▸ REPORTAGEM
►
Conforme apurou o NeoFeed, a Ultragaz, que lidera a dupla nesse embate jurídico, assessorada pelo BMA Advogados, segue confiante em um veredicto positivo. Ela se apoia no parecer de 187 páginas de Carlos Ragazzo, ex-superintendente-geral do Cade, e na visão de que o acordo já passou por um crivo rigoroso, de mais de 200 dias.

“A SG fez uma análise profunda, visitou bases, enviou 129 ofícios ao mercado, num processo de mais de mil páginas”, diz uma fonte a par dos trâmites. “E entendeu que não há concentração horizontal e unificação das decisões.”

Não é essa a percepção da Copagaz, que reportou uma receita líquida de R$ 10,5 bilhões em 2021, último dado disponível, e está sendo assessorada no caso pelo Cescon, Barrieu, Flesch & Barreto Advogados.

Para a empresa, o acordo vai além de um simples contrato de congêneres e transforma a exceção em regra. Dado que, segundo a companhia, essa prática, apesar de corriqueira, é pontual e tem um impacto marginal sobre a operação total das empresas do setor.

Sob essa ótica, a Copagaz alega que a parceria não se restringe à dinâmica operacional e abre caminho para um duopólio, a partir de brechas para que as empresas compartilhem dados sensíveis – como custos e volumes –, iniciativas comerciais e aportes.

“O acordo envolve o coração do negócio. As bases concentram a maior parte do capex do setor e estão altamente vinculadas à definição dos demais investimentos e estratégias”, diz uma fonte do setor. “Eles vão estar ligados por um cordão umbilical. É impossível seguirem como rivais da porta para fora.”

Na contramão desses argumentos, os consórcios ressaltam que incluíram travas e uma série de salvaguardas para estabelecer esses limites. Segundo outra fonte, mesmo com essa governança, há riscos no modelo e falhas na condução da análise.

“Por mais que se coloque um chinese wall, uma vai ter ciência dos volumes da outra e as equipes estarão no mesmo espaço”, diz. “A SG negociou ajustes, mas, assim como as travas, eles são confidenciais, o que dificulta até o monitoramento de desvios.”

Outro ponto questionado é a eficiência, a partir do uso de capacidades ociosas das duas parceiras. Na visão dos críticos, se essa é a justificativa, faria mais sentido trocar o arranjo fechado por um modelo que incluísse qualquer empresa, o que ampliaria o ganho de escala.

Com base em um parecer da consultoria Ferres, anexado ao processo, a Copagaz rebate outros racionais das duas empresas, como a complementaridade das operações. Segundo o documento, das 35 bases em 15 estados brasileiros, há sobreposição em 29 localidades, de 9 estados.

A Ferres ressalta que, em alguns estados, a participação de mercado somada alcançaria patamares elevados. Casos, por exemplo, da Bahia, com 71,93%; e de Minas Gerais, com 63,99%, o que dificultaria aos demais players fazer frente a essas operações.

Entre outros efeitos, o parecer frisa que, ao igualar custos, ter uma atuação coordenada e tal escala, a dupla não teria incentivos para competir entre si e repassar os ganhos de eficiência aos consumidores. Como reflexo, haveria uma pressão na elevação dos preços, em alguns casos, na faixa de 12% a 13%.
◄
▸ TAREFAS DO EXERCÍCIO
a - Retorne o trecho da reportagem entre "A Ferres ressalta" e "de 12% a 13%.", inclusive.
b - Segundo a reportagem, qual foi a receita líquida da Copagaz em 2021?
c - Liste todos os escritórios de advocacia e consultorias citados por nome na reportagem.
Os dados não serão necessários para resolver as tarefas.

▸ DADOS DE ORIGEM
►
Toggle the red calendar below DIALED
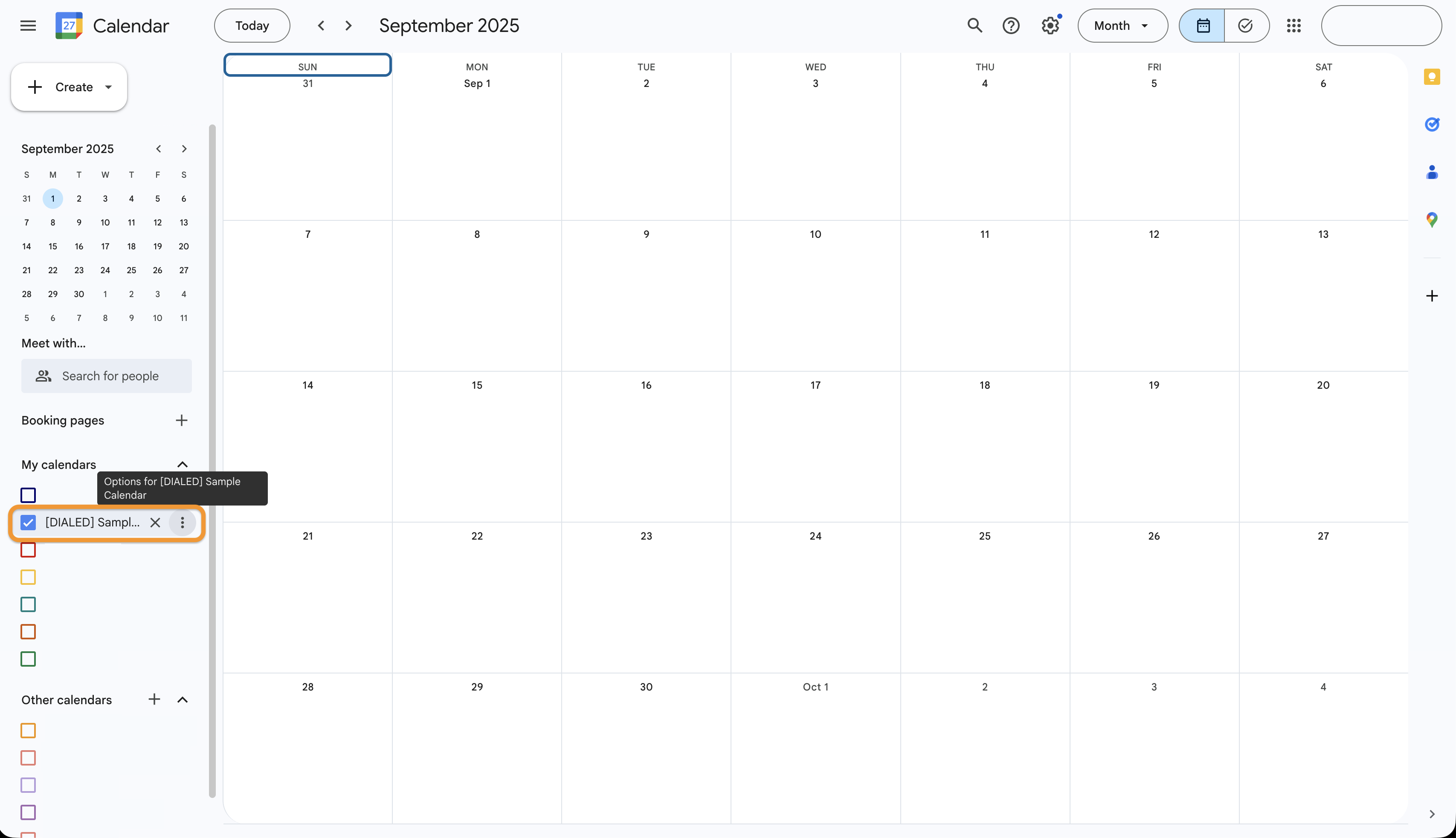This screenshot has width=1456, height=838. tap(28, 550)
◄
▸ RESPOSTAS DAS TAREFAS
a -
A Ferres ressalta que, em alguns estados, a participação de mercado somada alcançaria patamares elevados. Casos, por exemplo, da Bahia, com 71,93%; e de Minas Gerais, com 63,99%, o que dificultaria aos demais players fazer frente a essas operações.

Entre outros efeitos, o parecer frisa que, ao igualar custos, ter uma atuação coordenada e tal escala, a dupla não teria incentivos para competir entre si e repassar os ganhos de eficiência aos consumidores. Como reflexo, haveria uma pressão na elevação dos preços, em alguns casos, na faixa de 12% a 13%.

b - R$ 10,5 bilhões.

c - BMA Advogados; Cescon, Barrieu, Flesch & Barreto Advogados; Ferres